▶ **課題 1**
レオ・フェレの録音についての文章から、「この「プログラム後半(PART2)」で、今回の曲、「est-ce ainsi que」と「この機会に、どうぞお聴きください!!」の間を、その二つの語句も含めて書き写してください。
▶ **課題 2**
レオ・フェレの録音についての文章にある「このような「クリアな音質」で聴くことが出来たのは、何と「初めて」のことです。」という一文を英語に訳しなさい。
▶ **課題 3**
レオ・フェレの録音についての文章を、最後の文の後から書き継ぎなさい。

▶ **抜粋文**
----------------
こちらは、「オリジナル録音」です(1961年1月録音/同年2月発売)。

 

 

こちらは、1961年11月、パリの劇場、「アランブラ(アルハンブラ)」での公演の「ライヴ録音」です。

 

 

(参考)「アランブラ(アルハンブラ) 1961」と言えば、こちらの曲、「Thank you Satan "サンキュー・サタン"」が発表されたことでも知られています。

 

 

 

昨年(2023年)、「没後30周年」を記念して、「24枚組」の、またあらたな「大全集」が発売となりました。

 

 

 

こちらは、その「大全集」からの「4枚組ベスト」で、「主要な曲」は、だいたい「収録」されていますので、「お薦め」と言えるでしょう。

 

 

 

こちらは、「3分割」で発売された、「前回」(2020年)の「大全集」ですが、今回の曲は、このセットに収録されています。

 

 

 

 

「一番の盟友」であった、カトリーヌ・ソヴァージュ(1929-98)(「3月19日」が「命日」です!!)も、もちろん採り上げています。

 

 

「最初期」には、なかなか「人気」の出なかったレオ・フェレでしたが、そんなフェレの曲を聴いて「魅了」され、その「紹介」に努めたのがカトリーヌ・ソヴァージュで、後に、「偉大なレオ・フェレ歌い」として、「シャンソン史」にも、大きく、「名前」を残すことになりました。

 

 

「オリジナル録音」は、やはり1961年の発売です。

 

 

こちらは、1979年、パリの劇場、「(プティ・)テアトル・ド・パリ」での公演の「ライヴ録音」です。

 

 

音量が小さめなのが残念ですが、テレビで歌った映像も残されています。

(1968年3月28日放送)

 

 

 

そして何と、ついに、1982年7月、「東京・草月ホール」での「ライヴ録音」の音源が、動画サイトにアップされました!!

 

 

これは本当に、「大変貴重な録音」です!!

(レコードも、当時、「希望者」にのみ販売の、「完全生産限定品」でした)

 

 

 

このような「クリアな音質」で聴くことが出来たのは、何と「初めて」のことです。

 

 

当時は、テレビで「深夜」の放送で、音量を絞ってしか聴くことが出来ず、また、録音したカセットテープも、音が出なくなって久しいため、本当に、「40年以上ぶりによみがえった感動」だと言うことが出来ます!!

 

 

この「プログラム後半(PART2)」で、今回の曲、「est-ce ainsi que les hommes vivent "男の生き方"」(10分03秒頃から)が歌われていますが、2曲後には、当時からの「お気に入り曲」である、「attendez "待って(待ってください)"」(1971)も歌われています(17分55秒頃から)

 

 

 

この機会に、どうぞお聴きください!!

 

 

 

こちらは、その「attendez "待って(待ってください)"」の「オリジナル録音」です。

 

 

またこちらは、同公演の「プログラム前半(PART1)」となります。
----------------
[単語と要素を指し示す項目]
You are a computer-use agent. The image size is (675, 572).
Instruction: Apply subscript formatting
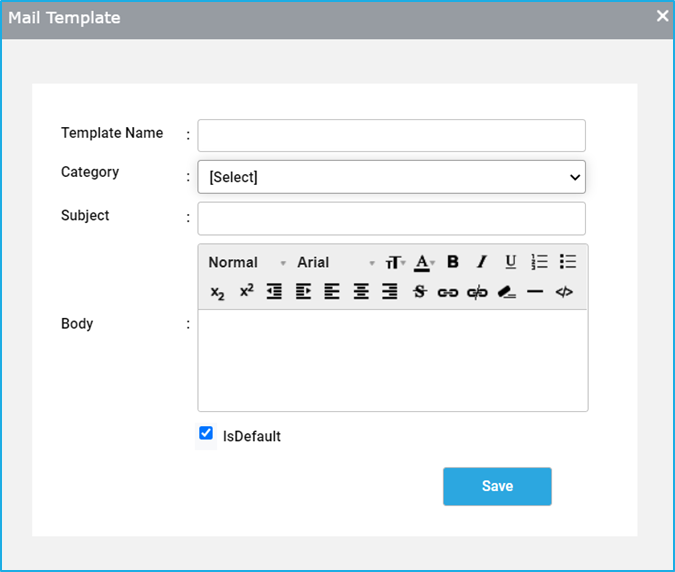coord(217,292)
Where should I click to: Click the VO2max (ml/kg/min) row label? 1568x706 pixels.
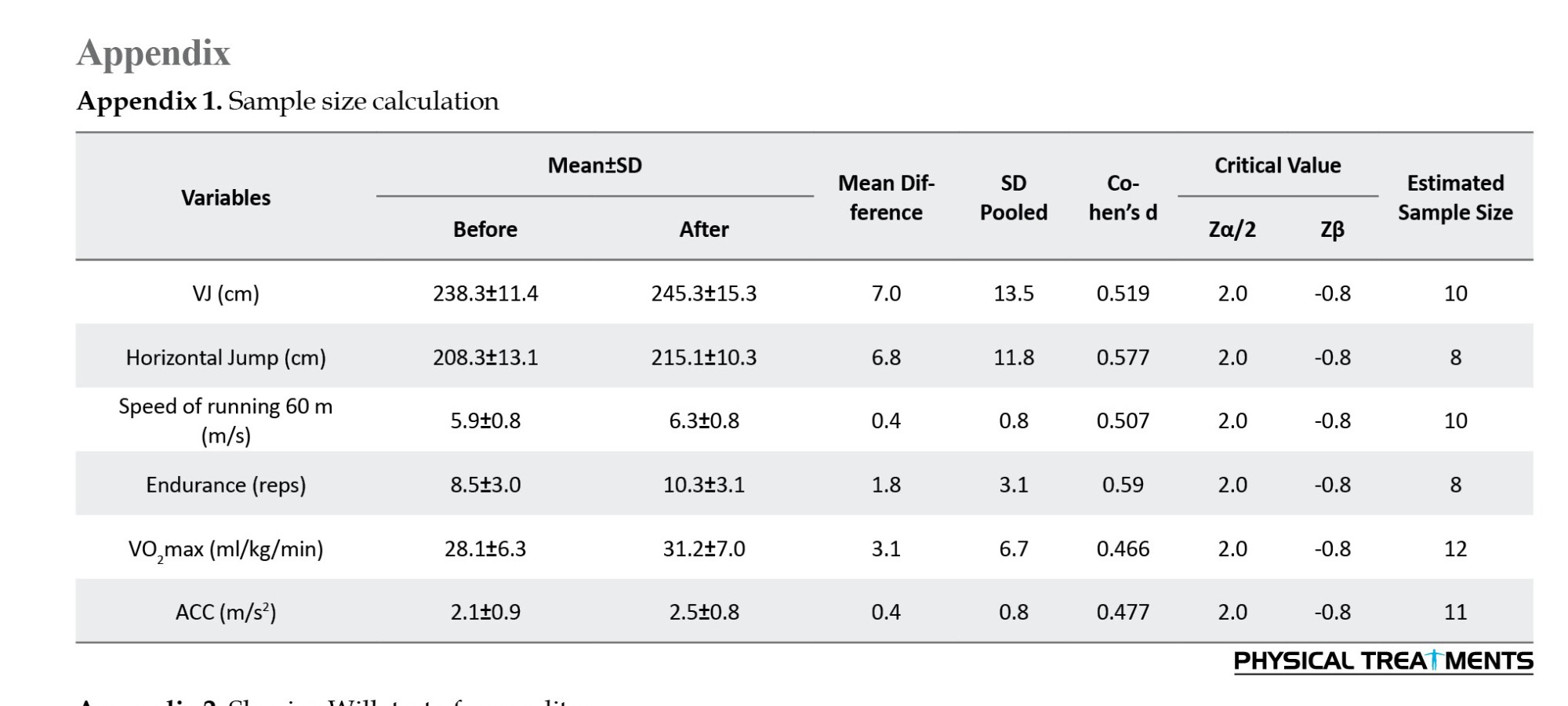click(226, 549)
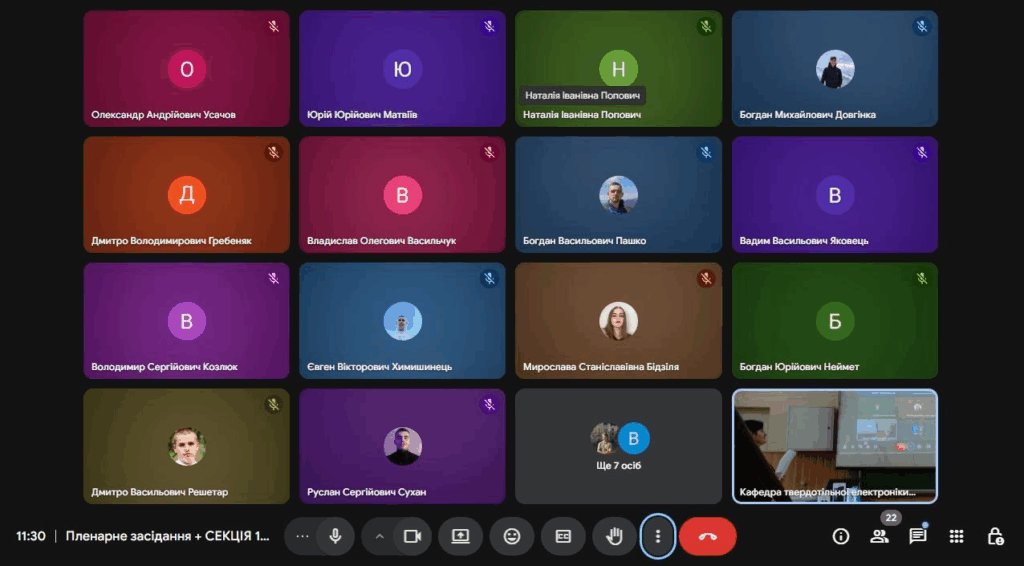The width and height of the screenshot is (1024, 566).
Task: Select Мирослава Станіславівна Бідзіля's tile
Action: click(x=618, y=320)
----------------
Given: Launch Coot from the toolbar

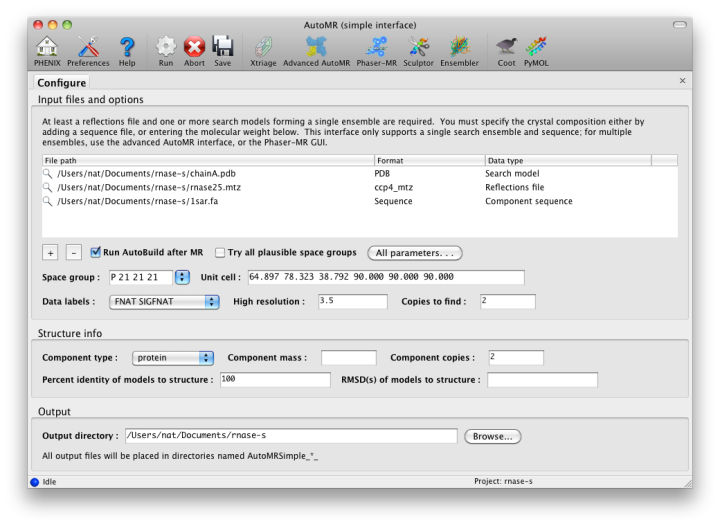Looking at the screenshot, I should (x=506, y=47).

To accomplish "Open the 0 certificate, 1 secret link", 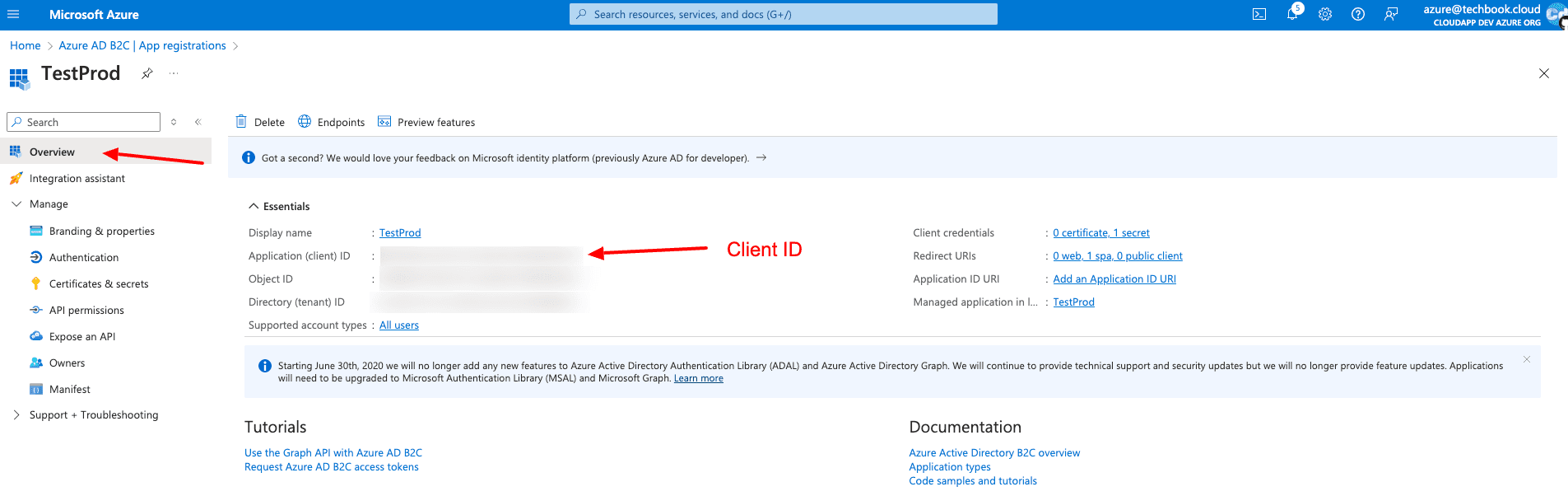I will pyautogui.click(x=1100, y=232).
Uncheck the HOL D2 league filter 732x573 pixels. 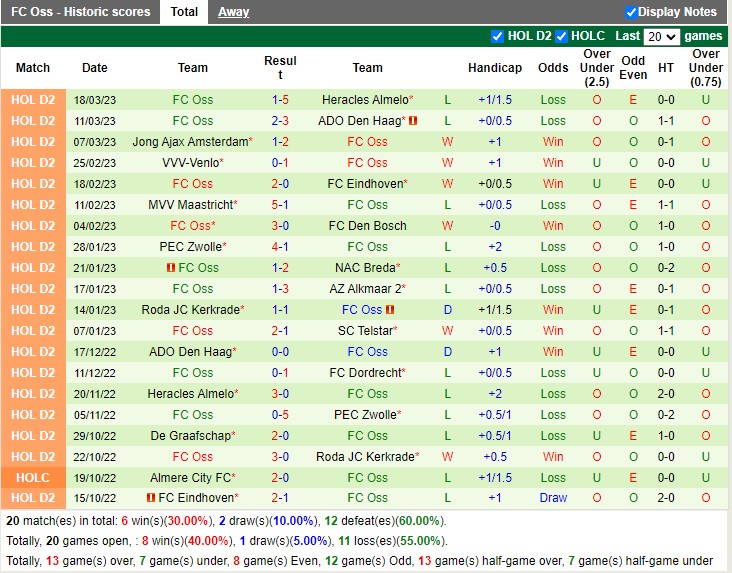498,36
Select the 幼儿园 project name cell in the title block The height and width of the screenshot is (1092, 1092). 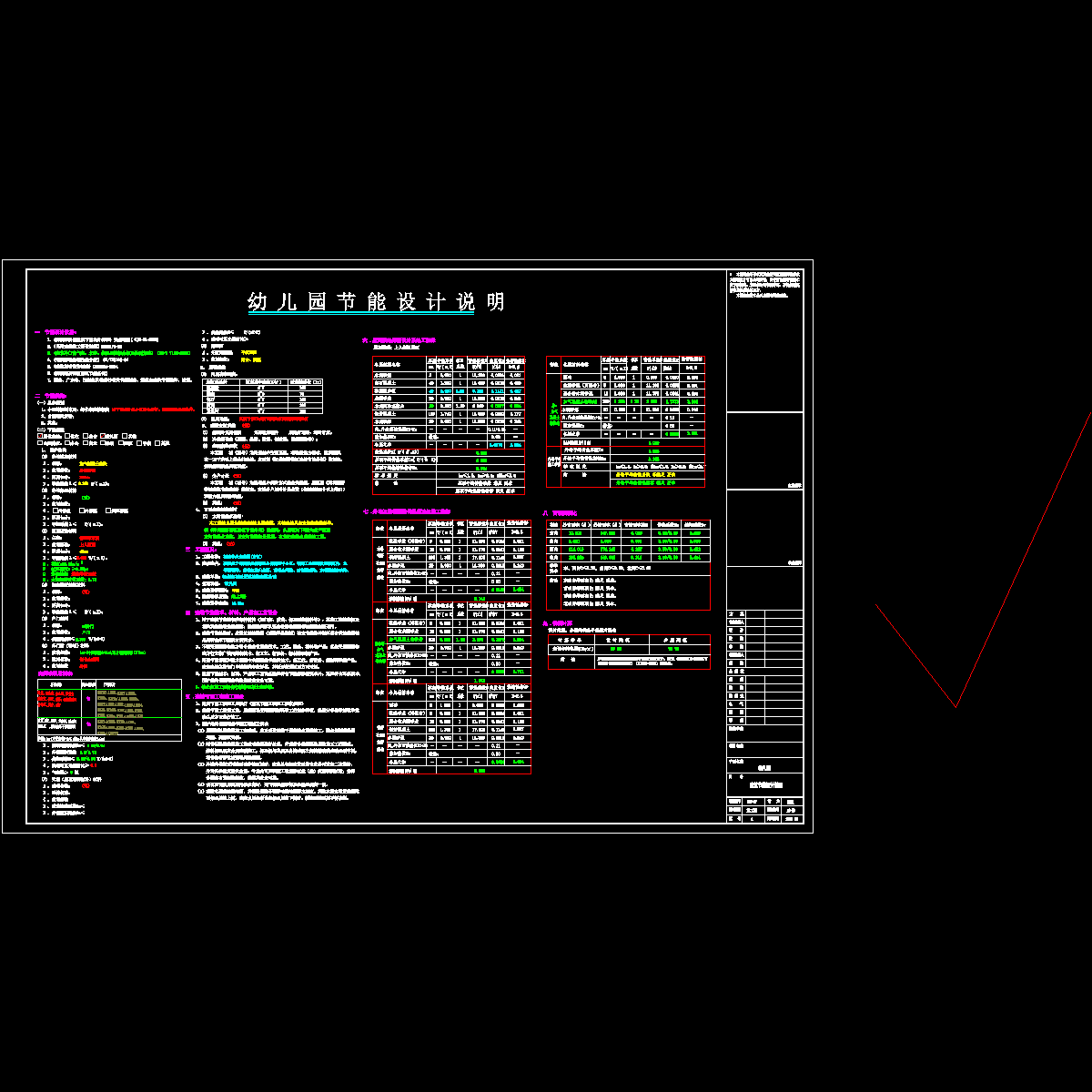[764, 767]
----------------
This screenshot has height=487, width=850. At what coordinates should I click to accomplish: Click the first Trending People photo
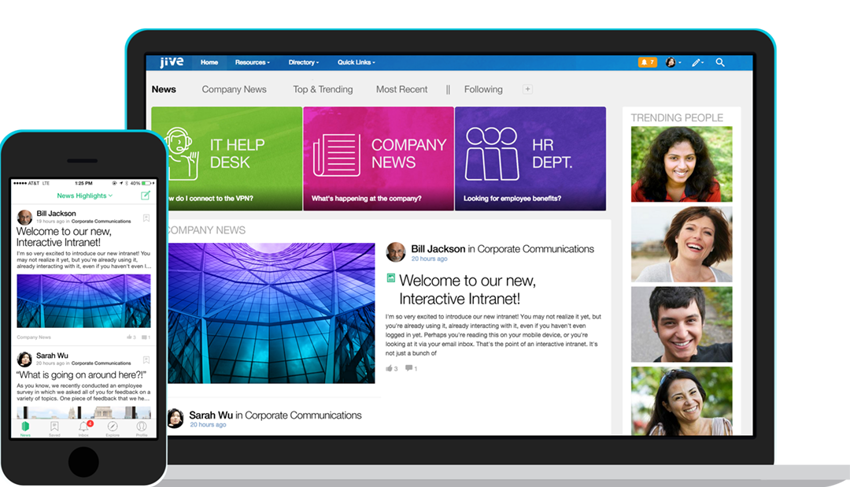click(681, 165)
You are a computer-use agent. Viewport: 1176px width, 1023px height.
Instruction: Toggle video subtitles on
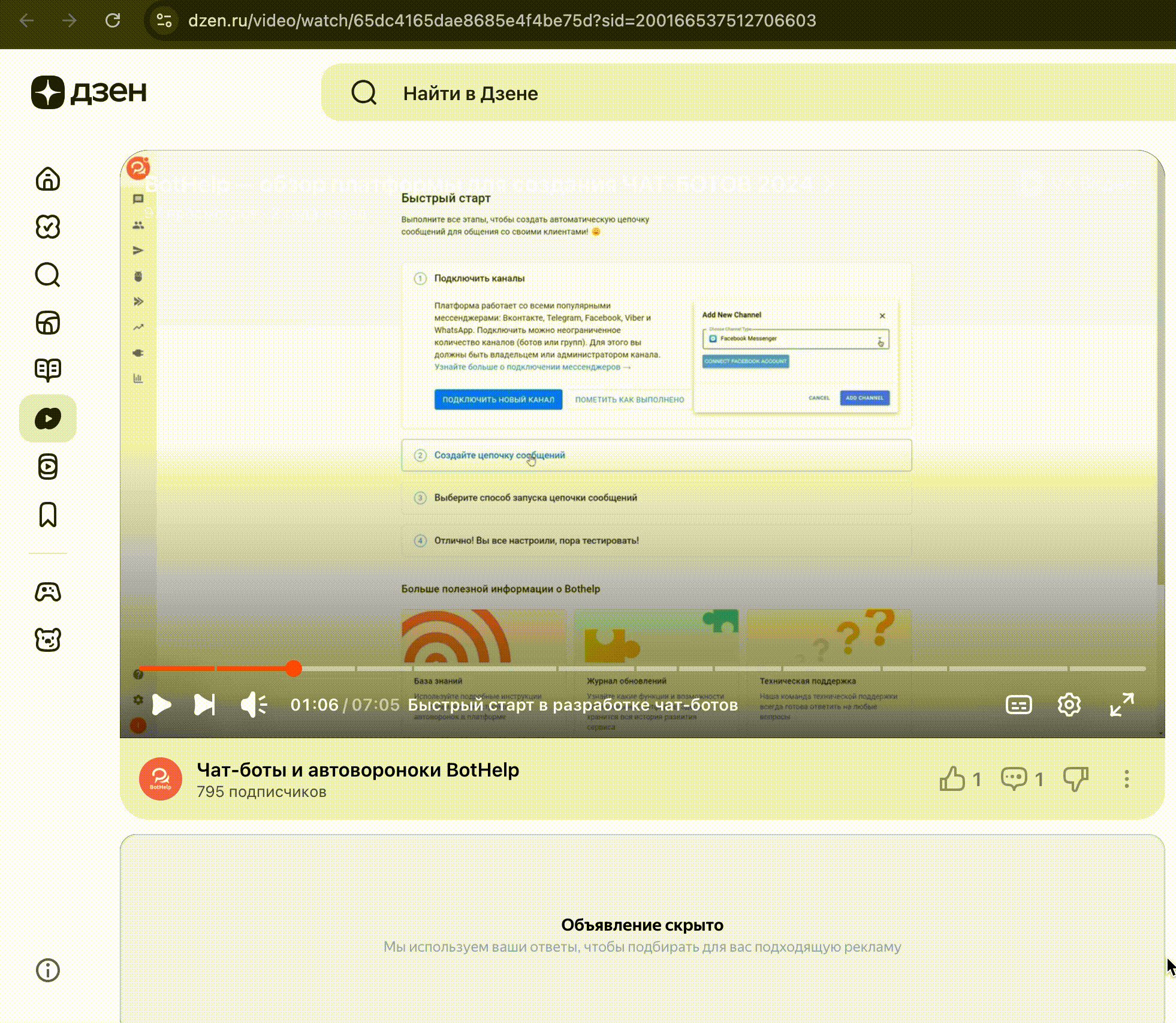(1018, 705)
----------------
▶ **正解 1**
この「プログラム後半(PART2)」で、今回の曲、「est-ce ainsi que les hommes vivent "男の生き方"」(10分03秒頃から)が歌われていますが、2曲後には、当時からの「お気に入り曲」である、「attendez "待って(待ってください)"」(1971)も歌われています(17分55秒頃から)

 

 

 

この機会に、どうぞお聴きください!!

▶ **正解 2**
Being able to listen to it with such "clear sound quality" is, amazingly, a "first."

▶ **正解 3**
この「前半」でも、レオ・フェレ(1916-93)の曲が多く歌われていますが、後述する、「ライバル」、ジョルジュ・ブラッサンス(1921-81)が、やはり大詩人ルイ・アラゴン(1897-1982)の詩に曲を付けた作品、「il n'y a pas d'amour heureux "幸せな愛はない"」(1943-53)もまた、歌われています(31分35秒頃から)

 

 

 

(参考)カトリーヌ・ソヴァージュについての記事

 

 

(「attendez」の歌詞対訳を載せています)

 

 

これまでの記事

 

 

 

さて...

 

 

何の脈絡もないようで申し訳ありませんが、2月24日は「あの日」ということで、また、季節(暦)的には、間もなく「冬が終わる」ということで、少し「寒々しく」感じられるかも知れませんが、「冬が似合う曲」を、今のうちに紹介しておきたいと思います。

 

 

「その曲」とは...

 

 

 

「大詩人」ルイ・アラゴン(1897-1982)の詩(1956)に、フランスシャンソン界の「3大巨匠」のひとりである、レオ・フェレ(1916-93)が曲を付けた作品、「est-ce ainsi que les hommes vivent "男の生き方"」(1961)。

 

 

 

 

レオ・フェレの「盟友」となったカトリーヌ・ソヴァージュは、先に、ジョルジュ・ブラッサンスが曲を付けた作品、「il n'y a pas d'amour heureux "幸せな愛はない"」(1943-53)を歌っていたことから、原詩を書いた、ルイ・アラゴンとも知り合っていました。

 

 

また、レオ・フェレも、1956年に刊行されたアラゴンの詩集、「le Roman inacheve(未完の物語)」に出合っており、その、「抒情的」で、「メロディアス」な作風を、大いに「気に入った」ということです。

 

 

レオ・フェレ自身は、アラゴンとは、一度か二度、「すれ違っただけ」ということでしたが、その後、カトリーヌ・ソヴァージュを通して知り合うこととなり、アラゴンを自宅に招き、その作品集を録音する話を進めていくことになりました。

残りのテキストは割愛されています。